§ **Work required**
Would you repeat each line below precisely as it stands?

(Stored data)
=-=-=-=-=

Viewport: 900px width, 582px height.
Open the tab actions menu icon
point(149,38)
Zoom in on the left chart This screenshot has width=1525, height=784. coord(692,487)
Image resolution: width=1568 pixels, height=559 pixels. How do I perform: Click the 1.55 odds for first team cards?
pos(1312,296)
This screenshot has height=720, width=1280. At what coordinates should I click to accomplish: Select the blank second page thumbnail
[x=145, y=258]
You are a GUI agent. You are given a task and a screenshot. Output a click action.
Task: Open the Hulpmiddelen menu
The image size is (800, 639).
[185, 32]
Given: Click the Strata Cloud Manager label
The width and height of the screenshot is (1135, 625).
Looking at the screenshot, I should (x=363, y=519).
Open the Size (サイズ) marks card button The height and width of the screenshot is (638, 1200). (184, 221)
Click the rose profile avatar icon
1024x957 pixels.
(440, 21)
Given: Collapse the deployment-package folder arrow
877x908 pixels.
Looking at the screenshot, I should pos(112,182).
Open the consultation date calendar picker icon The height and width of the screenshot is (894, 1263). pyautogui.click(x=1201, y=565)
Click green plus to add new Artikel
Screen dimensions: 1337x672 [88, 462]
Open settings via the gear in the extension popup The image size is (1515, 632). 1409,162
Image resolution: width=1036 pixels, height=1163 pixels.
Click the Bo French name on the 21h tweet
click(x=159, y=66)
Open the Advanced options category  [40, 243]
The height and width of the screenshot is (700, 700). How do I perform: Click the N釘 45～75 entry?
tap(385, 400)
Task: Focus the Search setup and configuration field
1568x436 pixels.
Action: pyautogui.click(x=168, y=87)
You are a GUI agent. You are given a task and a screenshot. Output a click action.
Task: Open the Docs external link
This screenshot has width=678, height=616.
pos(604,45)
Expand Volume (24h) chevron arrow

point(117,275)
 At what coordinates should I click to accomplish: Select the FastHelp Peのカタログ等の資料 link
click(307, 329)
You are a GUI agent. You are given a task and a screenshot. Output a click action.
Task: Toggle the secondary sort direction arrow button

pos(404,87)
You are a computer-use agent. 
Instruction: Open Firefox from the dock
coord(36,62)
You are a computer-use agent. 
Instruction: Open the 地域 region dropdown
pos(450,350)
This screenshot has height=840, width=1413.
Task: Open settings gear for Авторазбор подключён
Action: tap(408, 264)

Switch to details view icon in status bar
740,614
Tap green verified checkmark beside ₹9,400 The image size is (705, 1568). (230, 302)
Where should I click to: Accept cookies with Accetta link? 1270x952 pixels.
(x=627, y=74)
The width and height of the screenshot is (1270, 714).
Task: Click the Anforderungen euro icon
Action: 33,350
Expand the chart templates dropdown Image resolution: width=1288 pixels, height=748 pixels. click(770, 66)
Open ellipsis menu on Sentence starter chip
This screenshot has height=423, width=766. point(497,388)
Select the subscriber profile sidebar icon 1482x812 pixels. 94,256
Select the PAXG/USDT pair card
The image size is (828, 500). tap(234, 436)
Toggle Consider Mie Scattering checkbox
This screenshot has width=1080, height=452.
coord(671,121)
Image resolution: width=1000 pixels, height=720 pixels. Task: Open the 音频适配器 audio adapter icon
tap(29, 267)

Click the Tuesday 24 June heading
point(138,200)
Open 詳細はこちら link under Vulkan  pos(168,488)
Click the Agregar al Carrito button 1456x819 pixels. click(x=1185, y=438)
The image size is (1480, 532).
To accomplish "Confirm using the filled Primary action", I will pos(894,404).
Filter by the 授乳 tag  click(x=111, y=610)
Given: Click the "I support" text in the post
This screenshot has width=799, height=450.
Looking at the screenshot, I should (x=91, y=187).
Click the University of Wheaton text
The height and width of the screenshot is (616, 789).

=-=-=-=-=

§ **Response below**
Viewport: 900px width, 582px height.
Open the tab actions menu icon
point(149,38)
Zoom in on the left chart This screenshot has width=1525, height=784. coord(692,487)
Image resolution: width=1568 pixels, height=559 pixels. How do I perform: Click the 1.55 odds for first team cards?
pos(1312,296)
This screenshot has height=720, width=1280. At what coordinates should I click to accomplish: Select the blank second page thumbnail
[x=145, y=258]
You are a GUI agent. You are given a task and a screenshot. Output a click action.
Task: Open the Hulpmiddelen menu
The image size is (800, 639).
[185, 32]
Given: Click the Strata Cloud Manager label
The width and height of the screenshot is (1135, 625).
Looking at the screenshot, I should (x=363, y=519).
Open the Size (サイズ) marks card button The height and width of the screenshot is (638, 1200). (184, 221)
Click the rose profile avatar icon
1024x957 pixels.
(440, 21)
Given: Collapse the deployment-package folder arrow
877x908 pixels.
Looking at the screenshot, I should pos(112,182).
Open the consultation date calendar picker icon The height and width of the screenshot is (894, 1263). pyautogui.click(x=1201, y=565)
Click green plus to add new Artikel
Screen dimensions: 1337x672 [88, 462]
Open settings via the gear in the extension popup The image size is (1515, 632). 1409,162
Image resolution: width=1036 pixels, height=1163 pixels.
Click the Bo French name on the 21h tweet
click(x=159, y=66)
Open the Advanced options category  [40, 243]
The height and width of the screenshot is (700, 700). How do I perform: Click the N釘 45～75 entry?
tap(385, 400)
Task: Focus the Search setup and configuration field
1568x436 pixels.
Action: pyautogui.click(x=168, y=87)
You are a GUI agent. You are given a task and a screenshot. Output a click action.
Task: Open the Docs external link
This screenshot has width=678, height=616.
pos(604,45)
Expand Volume (24h) chevron arrow

point(117,275)
 At what coordinates should I click to accomplish: Select the FastHelp Peのカタログ等の資料 link
click(307, 329)
You are a GUI agent. You are given a task and a screenshot. Output a click action.
Task: Toggle the secondary sort direction arrow button

pos(404,87)
You are a computer-use agent. 
Instruction: Open Firefox from the dock
coord(36,62)
You are a computer-use agent. 
Instruction: Open the 地域 region dropdown
pos(450,350)
This screenshot has height=840, width=1413.
Task: Open settings gear for Авторазбор подключён
Action: tap(408, 264)

Switch to details view icon in status bar
740,614
Tap green verified checkmark beside ₹9,400 The image size is (705, 1568). (230, 302)
Where should I click to: Accept cookies with Accetta link? 1270x952 pixels.
(x=627, y=74)
The width and height of the screenshot is (1270, 714).
Task: Click the Anforderungen euro icon
Action: 33,350
Expand the chart templates dropdown Image resolution: width=1288 pixels, height=748 pixels. click(770, 66)
Open ellipsis menu on Sentence starter chip
This screenshot has height=423, width=766. point(497,388)
Select the subscriber profile sidebar icon 1482x812 pixels. 94,256
Select the PAXG/USDT pair card
The image size is (828, 500). tap(234, 436)
Toggle Consider Mie Scattering checkbox
This screenshot has width=1080, height=452.
coord(671,121)
Image resolution: width=1000 pixels, height=720 pixels. Task: Open the 音频适配器 audio adapter icon
tap(29, 267)

Click the Tuesday 24 June heading
point(138,200)
Open 詳細はこちら link under Vulkan  pos(168,488)
Click the Agregar al Carrito button 1456x819 pixels. click(x=1185, y=438)
The image size is (1480, 532).
To accomplish "Confirm using the filled Primary action", I will pos(894,404).
Filter by the 授乳 tag  click(x=111, y=610)
Given: Click the "I support" text in the post
This screenshot has width=799, height=450.
Looking at the screenshot, I should (x=91, y=187).
Click the University of Wheaton text
The height and width of the screenshot is (616, 789).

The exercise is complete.